Creating things that are novel and valuable is the capability
most essential to generating value in developed economies of the
future. Why am I so convinced of this? In part, because of
something the CIO of a major US company said to me.
He summarised what he had been doing for the past two or three
years: "Chunk it, routinise it, digitise it, automate it and send
it offshore." He thought that there were only two activities in
services his company provided that could not be sent offshore.
Unstoppable trend
I believe that the trend towards offshoring is unstoppable. If
you can pre-specify work in detail, if quality can be assured via
conforming to process specifications, why - purely as a business
matter - would you hire expensive labour to do it?
The first wave of this offshore movement has been startling in
developed economies, but the next wave will be breathtaking.
"Chunk it, routinise it, digitise it, automate it" is the bread
and butter of what we have done with IT in the past three decades.
As a profession, we have created immense value in this way. It is
what we really know how to do, our very best trick.
In the future, however, that trick is likely to be performed
increasingly in locales with low-cost labour.

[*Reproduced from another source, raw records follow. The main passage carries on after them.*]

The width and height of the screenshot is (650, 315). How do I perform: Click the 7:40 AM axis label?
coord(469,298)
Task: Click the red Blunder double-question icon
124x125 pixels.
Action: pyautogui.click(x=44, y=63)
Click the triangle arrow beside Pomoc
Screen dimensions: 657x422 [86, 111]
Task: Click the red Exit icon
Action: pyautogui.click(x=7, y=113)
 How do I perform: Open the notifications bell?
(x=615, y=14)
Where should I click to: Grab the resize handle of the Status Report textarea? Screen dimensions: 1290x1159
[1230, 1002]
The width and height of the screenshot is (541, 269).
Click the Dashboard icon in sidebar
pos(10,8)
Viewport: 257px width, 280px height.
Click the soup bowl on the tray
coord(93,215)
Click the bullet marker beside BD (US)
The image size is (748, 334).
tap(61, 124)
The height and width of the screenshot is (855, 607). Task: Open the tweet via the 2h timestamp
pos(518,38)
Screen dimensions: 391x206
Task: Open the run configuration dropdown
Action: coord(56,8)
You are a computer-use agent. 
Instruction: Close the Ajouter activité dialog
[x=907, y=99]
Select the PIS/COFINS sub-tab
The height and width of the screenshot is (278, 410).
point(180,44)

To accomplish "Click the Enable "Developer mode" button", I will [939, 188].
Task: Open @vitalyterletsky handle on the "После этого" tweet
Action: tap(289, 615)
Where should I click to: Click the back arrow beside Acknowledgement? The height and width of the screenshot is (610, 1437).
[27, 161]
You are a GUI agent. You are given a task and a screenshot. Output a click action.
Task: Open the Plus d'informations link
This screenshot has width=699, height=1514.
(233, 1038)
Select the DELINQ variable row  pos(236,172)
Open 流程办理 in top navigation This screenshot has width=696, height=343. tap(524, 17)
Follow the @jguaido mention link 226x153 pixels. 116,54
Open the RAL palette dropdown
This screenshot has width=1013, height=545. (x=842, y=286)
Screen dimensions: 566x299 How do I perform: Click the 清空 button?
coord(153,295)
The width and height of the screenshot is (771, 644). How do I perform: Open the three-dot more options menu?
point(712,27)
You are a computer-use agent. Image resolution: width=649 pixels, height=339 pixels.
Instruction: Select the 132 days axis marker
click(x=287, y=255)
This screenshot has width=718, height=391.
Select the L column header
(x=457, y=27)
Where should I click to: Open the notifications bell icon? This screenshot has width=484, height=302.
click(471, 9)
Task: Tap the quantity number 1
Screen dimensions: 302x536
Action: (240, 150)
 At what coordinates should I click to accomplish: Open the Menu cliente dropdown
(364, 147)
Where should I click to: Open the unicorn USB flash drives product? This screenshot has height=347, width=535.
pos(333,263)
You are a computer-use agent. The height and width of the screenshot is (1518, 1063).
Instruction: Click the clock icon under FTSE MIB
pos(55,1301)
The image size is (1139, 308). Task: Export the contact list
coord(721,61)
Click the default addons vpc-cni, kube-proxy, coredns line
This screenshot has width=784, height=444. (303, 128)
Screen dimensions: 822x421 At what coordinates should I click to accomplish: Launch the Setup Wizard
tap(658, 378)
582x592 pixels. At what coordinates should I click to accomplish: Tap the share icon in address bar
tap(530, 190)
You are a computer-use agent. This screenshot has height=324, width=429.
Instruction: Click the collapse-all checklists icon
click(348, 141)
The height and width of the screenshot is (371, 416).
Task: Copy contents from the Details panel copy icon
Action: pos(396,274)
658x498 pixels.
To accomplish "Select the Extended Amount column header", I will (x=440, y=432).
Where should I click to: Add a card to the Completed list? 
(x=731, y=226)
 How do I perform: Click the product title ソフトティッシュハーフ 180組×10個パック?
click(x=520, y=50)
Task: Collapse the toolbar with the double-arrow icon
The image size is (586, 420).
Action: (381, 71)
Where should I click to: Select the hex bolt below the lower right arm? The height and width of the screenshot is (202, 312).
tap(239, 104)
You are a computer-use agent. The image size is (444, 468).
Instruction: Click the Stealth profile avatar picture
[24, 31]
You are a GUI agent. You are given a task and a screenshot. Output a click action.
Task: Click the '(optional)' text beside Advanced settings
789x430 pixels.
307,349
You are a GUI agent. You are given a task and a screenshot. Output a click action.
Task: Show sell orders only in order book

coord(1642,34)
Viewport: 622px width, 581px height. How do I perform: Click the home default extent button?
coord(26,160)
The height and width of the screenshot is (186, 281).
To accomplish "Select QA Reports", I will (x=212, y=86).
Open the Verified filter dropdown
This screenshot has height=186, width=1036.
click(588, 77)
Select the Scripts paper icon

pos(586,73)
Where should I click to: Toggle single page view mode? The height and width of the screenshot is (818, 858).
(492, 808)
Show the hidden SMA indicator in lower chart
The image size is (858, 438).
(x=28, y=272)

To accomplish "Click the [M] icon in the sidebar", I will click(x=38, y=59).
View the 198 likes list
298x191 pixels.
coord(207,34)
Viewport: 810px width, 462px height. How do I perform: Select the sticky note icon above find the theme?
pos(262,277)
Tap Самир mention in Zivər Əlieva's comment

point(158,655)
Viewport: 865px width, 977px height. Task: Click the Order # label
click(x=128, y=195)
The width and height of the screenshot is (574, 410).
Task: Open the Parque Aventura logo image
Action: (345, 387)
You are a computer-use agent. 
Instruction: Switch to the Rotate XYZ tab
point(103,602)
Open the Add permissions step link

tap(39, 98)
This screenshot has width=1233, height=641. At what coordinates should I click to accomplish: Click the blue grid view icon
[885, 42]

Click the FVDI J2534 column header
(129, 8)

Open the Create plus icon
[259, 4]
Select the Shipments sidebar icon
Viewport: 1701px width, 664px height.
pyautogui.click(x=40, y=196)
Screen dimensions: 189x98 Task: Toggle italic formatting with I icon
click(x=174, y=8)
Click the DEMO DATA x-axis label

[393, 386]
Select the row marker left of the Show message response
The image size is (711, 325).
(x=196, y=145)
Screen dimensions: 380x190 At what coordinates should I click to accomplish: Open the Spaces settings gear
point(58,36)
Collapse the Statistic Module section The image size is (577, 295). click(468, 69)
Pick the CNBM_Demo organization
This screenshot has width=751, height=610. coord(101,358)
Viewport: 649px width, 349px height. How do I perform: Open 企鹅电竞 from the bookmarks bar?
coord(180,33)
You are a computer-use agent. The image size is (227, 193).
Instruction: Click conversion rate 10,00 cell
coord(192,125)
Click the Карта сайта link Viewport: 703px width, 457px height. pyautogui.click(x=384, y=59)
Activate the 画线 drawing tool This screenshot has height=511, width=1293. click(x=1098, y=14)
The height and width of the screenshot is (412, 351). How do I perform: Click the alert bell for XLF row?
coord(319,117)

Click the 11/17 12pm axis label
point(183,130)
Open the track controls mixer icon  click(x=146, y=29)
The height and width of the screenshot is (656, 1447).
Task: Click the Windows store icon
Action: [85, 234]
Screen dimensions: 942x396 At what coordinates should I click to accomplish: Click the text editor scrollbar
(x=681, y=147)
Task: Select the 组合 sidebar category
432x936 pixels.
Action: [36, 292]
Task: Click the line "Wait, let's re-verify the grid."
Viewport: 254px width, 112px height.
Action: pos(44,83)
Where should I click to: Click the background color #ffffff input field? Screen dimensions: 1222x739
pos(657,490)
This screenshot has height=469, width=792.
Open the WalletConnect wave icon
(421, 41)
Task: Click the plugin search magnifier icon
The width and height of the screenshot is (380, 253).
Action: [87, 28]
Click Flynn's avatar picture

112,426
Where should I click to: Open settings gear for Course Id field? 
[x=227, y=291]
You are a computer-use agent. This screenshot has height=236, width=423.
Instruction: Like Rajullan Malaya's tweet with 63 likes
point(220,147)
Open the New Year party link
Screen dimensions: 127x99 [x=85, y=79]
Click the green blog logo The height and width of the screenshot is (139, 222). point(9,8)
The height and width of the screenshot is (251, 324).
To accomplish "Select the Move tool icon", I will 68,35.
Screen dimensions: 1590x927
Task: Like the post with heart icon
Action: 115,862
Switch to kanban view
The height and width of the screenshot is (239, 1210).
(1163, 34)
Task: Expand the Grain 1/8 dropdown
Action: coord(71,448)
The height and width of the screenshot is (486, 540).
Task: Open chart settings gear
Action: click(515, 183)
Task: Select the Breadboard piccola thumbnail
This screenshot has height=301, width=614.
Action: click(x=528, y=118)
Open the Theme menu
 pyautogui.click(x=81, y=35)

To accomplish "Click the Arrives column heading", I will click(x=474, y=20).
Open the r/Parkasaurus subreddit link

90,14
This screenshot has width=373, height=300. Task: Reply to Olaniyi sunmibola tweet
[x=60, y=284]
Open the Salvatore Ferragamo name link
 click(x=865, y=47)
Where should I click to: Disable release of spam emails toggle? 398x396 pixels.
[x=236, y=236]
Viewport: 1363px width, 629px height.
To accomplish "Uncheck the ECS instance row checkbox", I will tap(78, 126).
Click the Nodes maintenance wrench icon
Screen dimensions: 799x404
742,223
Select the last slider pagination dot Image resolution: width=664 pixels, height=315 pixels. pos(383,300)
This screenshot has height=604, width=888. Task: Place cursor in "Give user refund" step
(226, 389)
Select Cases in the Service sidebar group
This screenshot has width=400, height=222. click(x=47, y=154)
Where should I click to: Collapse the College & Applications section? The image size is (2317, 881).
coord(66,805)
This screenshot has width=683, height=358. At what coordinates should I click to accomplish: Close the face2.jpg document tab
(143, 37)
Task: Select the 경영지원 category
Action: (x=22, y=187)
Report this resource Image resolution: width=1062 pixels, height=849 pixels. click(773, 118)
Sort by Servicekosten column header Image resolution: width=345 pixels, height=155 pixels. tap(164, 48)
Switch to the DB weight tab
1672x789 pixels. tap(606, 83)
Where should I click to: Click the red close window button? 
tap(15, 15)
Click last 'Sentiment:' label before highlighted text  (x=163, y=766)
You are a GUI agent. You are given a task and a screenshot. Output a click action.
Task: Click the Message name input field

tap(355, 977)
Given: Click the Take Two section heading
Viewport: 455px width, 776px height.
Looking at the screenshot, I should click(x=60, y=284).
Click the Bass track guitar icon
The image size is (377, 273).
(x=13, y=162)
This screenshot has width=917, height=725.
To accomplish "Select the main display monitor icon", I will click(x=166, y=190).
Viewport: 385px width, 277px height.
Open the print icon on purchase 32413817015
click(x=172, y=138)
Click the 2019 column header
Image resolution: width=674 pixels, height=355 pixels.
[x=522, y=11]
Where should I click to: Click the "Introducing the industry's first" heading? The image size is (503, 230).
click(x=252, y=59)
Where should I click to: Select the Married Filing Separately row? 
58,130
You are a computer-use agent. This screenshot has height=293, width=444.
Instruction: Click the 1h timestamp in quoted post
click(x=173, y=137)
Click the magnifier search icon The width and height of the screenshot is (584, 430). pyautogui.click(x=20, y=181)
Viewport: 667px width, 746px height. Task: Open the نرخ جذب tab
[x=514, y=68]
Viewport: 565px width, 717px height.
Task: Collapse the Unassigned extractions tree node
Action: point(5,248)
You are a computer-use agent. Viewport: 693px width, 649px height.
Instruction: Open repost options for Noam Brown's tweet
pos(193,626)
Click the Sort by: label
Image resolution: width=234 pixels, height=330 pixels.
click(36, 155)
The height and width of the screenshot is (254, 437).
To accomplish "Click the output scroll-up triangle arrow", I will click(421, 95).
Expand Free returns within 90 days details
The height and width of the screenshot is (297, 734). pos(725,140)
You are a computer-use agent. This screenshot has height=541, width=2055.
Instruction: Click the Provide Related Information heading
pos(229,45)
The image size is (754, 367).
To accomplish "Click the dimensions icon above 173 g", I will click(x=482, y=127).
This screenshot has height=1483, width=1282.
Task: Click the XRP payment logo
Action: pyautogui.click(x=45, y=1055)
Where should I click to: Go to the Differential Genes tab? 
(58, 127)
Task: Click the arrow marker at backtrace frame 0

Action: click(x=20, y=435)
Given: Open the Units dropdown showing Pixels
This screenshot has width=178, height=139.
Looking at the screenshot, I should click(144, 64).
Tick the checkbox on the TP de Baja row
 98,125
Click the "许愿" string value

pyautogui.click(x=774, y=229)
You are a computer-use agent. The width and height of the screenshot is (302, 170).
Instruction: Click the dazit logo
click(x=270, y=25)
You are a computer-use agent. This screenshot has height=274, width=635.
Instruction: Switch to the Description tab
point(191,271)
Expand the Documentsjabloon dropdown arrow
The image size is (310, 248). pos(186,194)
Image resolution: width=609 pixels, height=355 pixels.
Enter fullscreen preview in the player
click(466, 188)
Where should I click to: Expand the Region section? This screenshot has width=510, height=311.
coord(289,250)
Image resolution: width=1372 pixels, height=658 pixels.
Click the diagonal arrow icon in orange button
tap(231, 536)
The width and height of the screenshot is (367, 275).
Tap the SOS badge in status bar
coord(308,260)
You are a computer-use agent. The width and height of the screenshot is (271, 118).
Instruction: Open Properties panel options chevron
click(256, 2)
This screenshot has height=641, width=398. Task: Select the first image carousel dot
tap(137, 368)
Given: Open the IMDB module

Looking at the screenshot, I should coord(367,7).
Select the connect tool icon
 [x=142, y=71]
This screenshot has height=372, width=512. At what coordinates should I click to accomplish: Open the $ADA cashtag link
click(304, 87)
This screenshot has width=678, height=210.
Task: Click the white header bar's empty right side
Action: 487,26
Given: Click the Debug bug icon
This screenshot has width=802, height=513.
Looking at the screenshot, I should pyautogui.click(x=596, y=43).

Businesses in developed economies will capture value by having
work done in places that have lower labour costs, but if you are
not planning to move to Bangalore or Beijing, you will have to find
other ways of using IT to create value.
The good news is there is a way. Learn how to use IT to support
the creation of novel and valuable things. Realise that it is not
about extracting value from consistent re-execution of the same
processes, but about new processes with surprising characteristics
and unexpectedly valuable outputs.
Automation reflexes
Our automation reflexes will not serve us well in efforts to
create anew. Chunk it, yes. But do not routinise it. Digitise it
yes, but do not automate in the traditional sense. Instead,
automate to make trying out something new cheaper and quicker.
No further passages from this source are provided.